• Work to be completed: Retype the complete listing without any change.

*** Provided data ***

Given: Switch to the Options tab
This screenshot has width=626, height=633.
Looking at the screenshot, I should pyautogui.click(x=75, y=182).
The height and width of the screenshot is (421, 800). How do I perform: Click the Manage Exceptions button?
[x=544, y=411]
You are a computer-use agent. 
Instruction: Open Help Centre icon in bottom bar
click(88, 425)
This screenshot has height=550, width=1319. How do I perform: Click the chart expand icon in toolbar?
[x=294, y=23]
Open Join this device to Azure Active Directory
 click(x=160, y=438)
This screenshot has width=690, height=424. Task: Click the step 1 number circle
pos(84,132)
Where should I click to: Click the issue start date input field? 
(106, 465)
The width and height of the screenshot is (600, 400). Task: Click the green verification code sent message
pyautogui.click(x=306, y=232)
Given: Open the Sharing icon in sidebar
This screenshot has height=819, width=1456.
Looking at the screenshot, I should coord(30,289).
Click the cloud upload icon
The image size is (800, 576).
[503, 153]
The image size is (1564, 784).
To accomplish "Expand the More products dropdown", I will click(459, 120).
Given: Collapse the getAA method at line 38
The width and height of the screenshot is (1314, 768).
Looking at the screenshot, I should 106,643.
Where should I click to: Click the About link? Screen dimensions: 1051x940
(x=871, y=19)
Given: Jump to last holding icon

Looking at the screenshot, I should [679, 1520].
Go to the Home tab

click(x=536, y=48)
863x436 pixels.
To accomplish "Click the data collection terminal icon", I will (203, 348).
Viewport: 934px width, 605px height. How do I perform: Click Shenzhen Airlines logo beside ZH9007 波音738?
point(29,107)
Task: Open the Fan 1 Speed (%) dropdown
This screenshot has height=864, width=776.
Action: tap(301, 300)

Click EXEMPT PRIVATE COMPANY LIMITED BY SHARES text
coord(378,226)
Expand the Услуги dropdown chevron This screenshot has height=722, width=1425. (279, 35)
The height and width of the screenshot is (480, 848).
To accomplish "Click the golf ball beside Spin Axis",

*** End of Provided data ***

• Output:
Given: Switch to the Options tab
This screenshot has width=626, height=633.
Looking at the screenshot, I should pyautogui.click(x=75, y=182).
The height and width of the screenshot is (421, 800). How do I perform: Click the Manage Exceptions button?
[x=544, y=411]
You are a computer-use agent. 
Instruction: Open Help Centre icon in bottom bar
click(88, 425)
This screenshot has height=550, width=1319. How do I perform: Click the chart expand icon in toolbar?
[x=294, y=23]
Open Join this device to Azure Active Directory
 click(x=160, y=438)
This screenshot has width=690, height=424. Task: Click the step 1 number circle
pos(84,132)
Where should I click to: Click the issue start date input field? 
(106, 465)
The width and height of the screenshot is (600, 400). Task: Click the green verification code sent message
pyautogui.click(x=306, y=232)
Given: Open the Sharing icon in sidebar
This screenshot has height=819, width=1456.
Looking at the screenshot, I should coord(30,289).
Click the cloud upload icon
The image size is (800, 576).
[503, 153]
The image size is (1564, 784).
To accomplish "Expand the More products dropdown", I will click(459, 120).
Given: Collapse the getAA method at line 38
The width and height of the screenshot is (1314, 768).
Looking at the screenshot, I should 106,643.
Where should I click to: Click the About link? Screen dimensions: 1051x940
(x=871, y=19)
Given: Jump to last holding icon

Looking at the screenshot, I should [679, 1520].
Go to the Home tab

click(x=536, y=48)
863x436 pixels.
To accomplish "Click the data collection terminal icon", I will (203, 348).
Viewport: 934px width, 605px height. How do I perform: Click Shenzhen Airlines logo beside ZH9007 波音738?
point(29,107)
Task: Open the Fan 1 Speed (%) dropdown
This screenshot has height=864, width=776.
Action: tap(301, 300)

Click EXEMPT PRIVATE COMPANY LIMITED BY SHARES text
coord(378,226)
Expand the Услуги dropdown chevron This screenshot has height=722, width=1425. (279, 35)
The height and width of the screenshot is (480, 848).
To accomplish "Click the golf ball beside Spin Axis",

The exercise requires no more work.